The project focuses on monitoring Kubernetes clusters managed ty ClusterAPI, providing tools and solutions to enhance visibility and efficiency. By collecting and consolidating data from diverse sources, it offers comprehensive insights into cluster performance and health. Equipped with advanced dashboards and real-time visualization, the project enables users to swiftly identify and address issues, improving operational reliability and reducing downtime. This solution empowers organizations to maintain optimal cluster functionality, streamline troubleshooting efforts, and ensure robust management of their cloud-native environments.
The cluster health screen serves as a centralized dashboard for monitoring the operational status of your entire vSphere Cluster API environment, presenting both quantitative metrics and visual health indicators in an at-a-glance format.
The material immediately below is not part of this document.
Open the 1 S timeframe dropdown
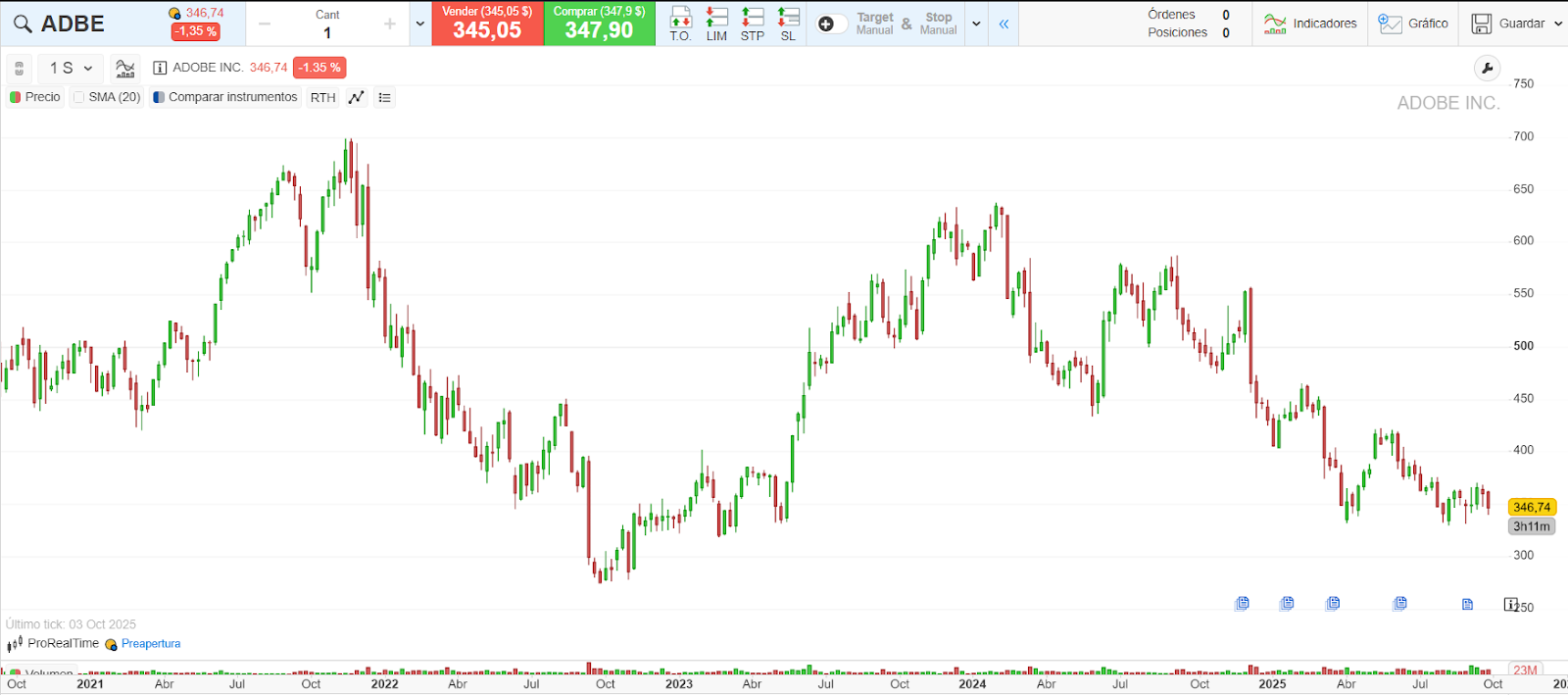This screenshot has width=1568, height=695. pyautogui.click(x=71, y=68)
This view is crucial for vSphere administrators as it aggregates health data across multiple layers - from cluster-level availability down to individual machine lifecycle states
The accompanying circular health visualization provides an intuitive radial representation where each ring corresponds to different infrastructure layers, with green segments indicating healthy components and red segments highlighting problematic areas that require immediate attention. For vSphere environments, this health summary is particularly valuable during troubleshooting scenarios, as it allows operators to quickly identify whether issues are isolated to specific machine provisioning problems (potentially vSphere resource constraints) or represent broader cluster-wide failures that might indicate management plane issues, networking problems, or underlying vSphere infrastructure degradation affecting multiple workload clusters simultaneously.
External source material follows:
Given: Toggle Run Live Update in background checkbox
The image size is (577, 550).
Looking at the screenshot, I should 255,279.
The topology screen provides a comprehensive visual representation of your vSphere-based Cluster API infrastructure, displaying the hierarchical relationships between management and workload clusters as interconnected nodes. In the context of vSphere monitoring, this view is particularly valuable as it shows the real-time status and dependencies between different cluster components - from the top-level management cluster down to individual machine deployments and their underlying vSphere virtual machines. The color-coded boxes (blue for infrastructure components, orange for control plane elements, green for worker nodes, and teal for deployments) allow administrators to quickly identify the health and operational state of each component, making it easier to trace issues from the Kubernetes layer down to the vSphere infrastructure.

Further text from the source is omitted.